The Fix and a Question
The fix was relatively simple: we moved the declaration of page
into the loop:
for {
var page usersPage // fixed!
// ...
if err := json.Unmarshal(body, &page); err != nil {
// ...
}
// ...
iterator = page.NextIterator
if iterator == nil {
break
}
}
This creates a new usersPage
struct in every iteration, effectively resetting NextIterator
each time.
However, this fix led me to question something. The initial code likely intended to avoid unnecessary allocations by
reusing the same page
variable. The updated code now allocates a new usersPage
on each iteration, which feels like a
small regression for performance.
Could we achieve the same result, without introducing additional allocations? Yes. We could explicitly zero out the struct before unmarshalling:
for {
// Reset the page DTO before unmarshalling the new response
page = usersPage{}
if err := json.Unmarshal(body, &page); err != nil {
// ...
}
// ...
iterator = page.NextIterator
if iterator == nil {
break
}
}
Go’s compiler will generate code to zero the struct’s memory. This seems like a nice balance between correctness and potential performance.

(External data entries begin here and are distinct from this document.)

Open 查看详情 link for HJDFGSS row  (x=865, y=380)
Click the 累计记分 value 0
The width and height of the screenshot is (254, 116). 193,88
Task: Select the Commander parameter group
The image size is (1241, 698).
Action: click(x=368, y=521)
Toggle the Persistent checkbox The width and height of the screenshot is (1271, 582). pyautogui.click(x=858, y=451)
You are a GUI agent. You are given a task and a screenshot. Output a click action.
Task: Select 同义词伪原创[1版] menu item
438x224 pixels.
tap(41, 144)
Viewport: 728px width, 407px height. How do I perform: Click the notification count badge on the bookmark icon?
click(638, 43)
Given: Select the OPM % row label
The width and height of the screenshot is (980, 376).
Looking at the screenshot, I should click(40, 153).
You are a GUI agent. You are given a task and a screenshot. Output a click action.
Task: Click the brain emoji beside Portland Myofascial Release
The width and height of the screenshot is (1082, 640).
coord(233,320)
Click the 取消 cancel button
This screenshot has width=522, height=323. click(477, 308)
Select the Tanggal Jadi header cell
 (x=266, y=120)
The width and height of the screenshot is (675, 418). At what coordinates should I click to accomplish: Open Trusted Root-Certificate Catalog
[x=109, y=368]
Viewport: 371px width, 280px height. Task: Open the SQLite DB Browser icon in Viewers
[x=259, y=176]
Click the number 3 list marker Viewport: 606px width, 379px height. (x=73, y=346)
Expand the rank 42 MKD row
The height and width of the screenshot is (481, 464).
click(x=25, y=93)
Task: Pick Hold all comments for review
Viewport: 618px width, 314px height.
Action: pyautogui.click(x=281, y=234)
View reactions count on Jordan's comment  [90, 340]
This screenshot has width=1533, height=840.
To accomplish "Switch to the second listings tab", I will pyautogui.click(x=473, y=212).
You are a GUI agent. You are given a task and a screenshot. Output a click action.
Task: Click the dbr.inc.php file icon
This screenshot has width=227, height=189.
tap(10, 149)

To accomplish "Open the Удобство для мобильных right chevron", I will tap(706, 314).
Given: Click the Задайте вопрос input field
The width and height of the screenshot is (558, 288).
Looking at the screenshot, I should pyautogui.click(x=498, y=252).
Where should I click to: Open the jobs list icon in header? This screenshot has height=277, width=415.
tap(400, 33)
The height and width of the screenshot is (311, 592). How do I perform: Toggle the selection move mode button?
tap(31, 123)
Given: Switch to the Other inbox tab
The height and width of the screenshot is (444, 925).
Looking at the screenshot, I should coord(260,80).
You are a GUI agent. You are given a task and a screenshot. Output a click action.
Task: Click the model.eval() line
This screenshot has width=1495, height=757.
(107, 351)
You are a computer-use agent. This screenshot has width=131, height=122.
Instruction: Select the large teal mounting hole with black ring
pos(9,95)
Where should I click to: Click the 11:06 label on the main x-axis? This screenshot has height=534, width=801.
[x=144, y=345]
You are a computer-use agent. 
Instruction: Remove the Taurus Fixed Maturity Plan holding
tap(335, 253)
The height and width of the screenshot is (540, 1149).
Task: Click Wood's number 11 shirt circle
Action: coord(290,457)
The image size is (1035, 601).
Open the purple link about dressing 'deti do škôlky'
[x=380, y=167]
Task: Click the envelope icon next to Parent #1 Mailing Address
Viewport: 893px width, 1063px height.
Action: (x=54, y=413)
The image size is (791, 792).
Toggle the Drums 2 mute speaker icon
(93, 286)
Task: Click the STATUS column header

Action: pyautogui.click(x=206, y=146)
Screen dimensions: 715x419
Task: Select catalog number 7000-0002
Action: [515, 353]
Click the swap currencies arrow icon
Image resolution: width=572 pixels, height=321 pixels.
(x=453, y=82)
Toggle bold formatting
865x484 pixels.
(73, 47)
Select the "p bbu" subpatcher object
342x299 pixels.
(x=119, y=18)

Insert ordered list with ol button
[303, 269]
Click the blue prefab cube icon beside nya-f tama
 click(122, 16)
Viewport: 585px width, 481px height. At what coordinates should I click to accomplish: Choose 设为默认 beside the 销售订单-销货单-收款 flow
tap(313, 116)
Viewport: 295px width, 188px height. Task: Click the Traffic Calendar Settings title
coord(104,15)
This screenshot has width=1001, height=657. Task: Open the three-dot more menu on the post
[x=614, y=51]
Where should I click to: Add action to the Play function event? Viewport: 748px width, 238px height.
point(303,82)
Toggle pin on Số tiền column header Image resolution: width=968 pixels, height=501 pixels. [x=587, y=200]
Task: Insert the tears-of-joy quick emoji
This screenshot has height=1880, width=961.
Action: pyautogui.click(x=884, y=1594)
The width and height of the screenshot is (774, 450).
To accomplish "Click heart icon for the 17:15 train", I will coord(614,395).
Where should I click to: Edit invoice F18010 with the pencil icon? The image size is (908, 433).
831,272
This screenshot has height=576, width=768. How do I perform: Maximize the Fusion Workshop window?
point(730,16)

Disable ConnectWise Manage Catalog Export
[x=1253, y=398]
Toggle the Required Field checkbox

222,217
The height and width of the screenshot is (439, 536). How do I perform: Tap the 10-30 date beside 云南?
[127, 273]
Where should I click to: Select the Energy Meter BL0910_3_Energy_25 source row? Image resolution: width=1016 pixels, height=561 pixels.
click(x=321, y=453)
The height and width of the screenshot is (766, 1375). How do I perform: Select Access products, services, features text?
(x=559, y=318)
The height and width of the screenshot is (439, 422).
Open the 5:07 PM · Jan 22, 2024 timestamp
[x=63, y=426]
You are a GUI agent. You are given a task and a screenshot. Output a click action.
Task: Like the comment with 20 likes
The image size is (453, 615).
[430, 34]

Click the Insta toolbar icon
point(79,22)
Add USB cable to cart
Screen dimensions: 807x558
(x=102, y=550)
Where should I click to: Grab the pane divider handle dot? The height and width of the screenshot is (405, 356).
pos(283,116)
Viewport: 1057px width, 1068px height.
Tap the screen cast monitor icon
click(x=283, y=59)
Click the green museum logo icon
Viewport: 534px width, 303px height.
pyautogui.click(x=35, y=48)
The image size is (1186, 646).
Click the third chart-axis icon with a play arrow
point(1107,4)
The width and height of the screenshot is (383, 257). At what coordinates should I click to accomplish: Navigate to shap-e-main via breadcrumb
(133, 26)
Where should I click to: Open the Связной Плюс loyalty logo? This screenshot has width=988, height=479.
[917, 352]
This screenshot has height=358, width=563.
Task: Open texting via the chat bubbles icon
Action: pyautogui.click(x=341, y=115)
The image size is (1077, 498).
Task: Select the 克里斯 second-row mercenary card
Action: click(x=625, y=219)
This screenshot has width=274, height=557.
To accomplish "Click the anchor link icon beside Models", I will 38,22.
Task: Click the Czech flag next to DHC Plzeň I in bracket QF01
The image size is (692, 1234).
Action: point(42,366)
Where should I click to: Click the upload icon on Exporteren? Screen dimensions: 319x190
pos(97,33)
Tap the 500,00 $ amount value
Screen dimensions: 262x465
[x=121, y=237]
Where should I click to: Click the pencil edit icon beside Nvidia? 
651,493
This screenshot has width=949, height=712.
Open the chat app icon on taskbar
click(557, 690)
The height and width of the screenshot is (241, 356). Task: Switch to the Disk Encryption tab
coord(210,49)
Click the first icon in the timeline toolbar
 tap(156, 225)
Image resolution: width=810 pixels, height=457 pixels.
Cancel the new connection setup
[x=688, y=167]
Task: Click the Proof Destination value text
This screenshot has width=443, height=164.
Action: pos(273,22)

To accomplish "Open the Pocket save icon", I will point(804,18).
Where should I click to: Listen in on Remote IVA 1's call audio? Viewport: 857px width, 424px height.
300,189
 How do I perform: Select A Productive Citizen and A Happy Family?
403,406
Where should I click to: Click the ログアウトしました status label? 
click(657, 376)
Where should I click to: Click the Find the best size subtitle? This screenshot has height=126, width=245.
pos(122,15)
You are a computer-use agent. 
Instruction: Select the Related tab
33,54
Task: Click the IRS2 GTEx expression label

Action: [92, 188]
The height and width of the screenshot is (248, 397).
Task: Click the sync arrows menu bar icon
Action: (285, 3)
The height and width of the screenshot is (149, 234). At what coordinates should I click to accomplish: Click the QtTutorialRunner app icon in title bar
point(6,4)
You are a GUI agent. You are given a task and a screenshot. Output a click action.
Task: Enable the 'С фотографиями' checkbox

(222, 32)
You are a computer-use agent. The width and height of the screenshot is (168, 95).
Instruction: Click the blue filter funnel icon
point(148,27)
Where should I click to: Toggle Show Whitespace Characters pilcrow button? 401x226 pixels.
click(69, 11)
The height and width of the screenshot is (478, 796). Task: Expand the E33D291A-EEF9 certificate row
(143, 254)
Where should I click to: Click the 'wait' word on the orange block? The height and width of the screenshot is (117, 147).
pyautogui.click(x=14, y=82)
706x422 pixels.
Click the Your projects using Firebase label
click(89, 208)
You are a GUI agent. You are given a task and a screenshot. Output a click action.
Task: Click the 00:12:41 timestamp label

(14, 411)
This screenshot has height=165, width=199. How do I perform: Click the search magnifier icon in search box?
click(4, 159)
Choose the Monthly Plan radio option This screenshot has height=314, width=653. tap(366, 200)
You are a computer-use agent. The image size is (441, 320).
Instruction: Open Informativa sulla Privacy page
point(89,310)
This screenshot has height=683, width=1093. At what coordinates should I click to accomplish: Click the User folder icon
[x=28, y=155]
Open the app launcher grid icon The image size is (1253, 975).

This got me wondering: why doesn’t encoding/json
’s Unmarshal
function use reflect.Zero
to zero the destination
struct by default before reading JSON data?
I haven’t delved deep enough to definitively answer that, but I suspect this would lead to more overhead for most use cases where you are unmarshalling into a clean/fresh struct.
Conclusion
The bug was a good reminder that even seemingly simple changes in API responses can have significant impacts on the
code that consumes them. It also highlighted the importance of understanding how json.Unmarshal
works and the need to
ensure that structs are correctly zeroed/reset before unmarshalling data into them.
I hope this story helps you avoid similar bugs in your projects. Happy coding!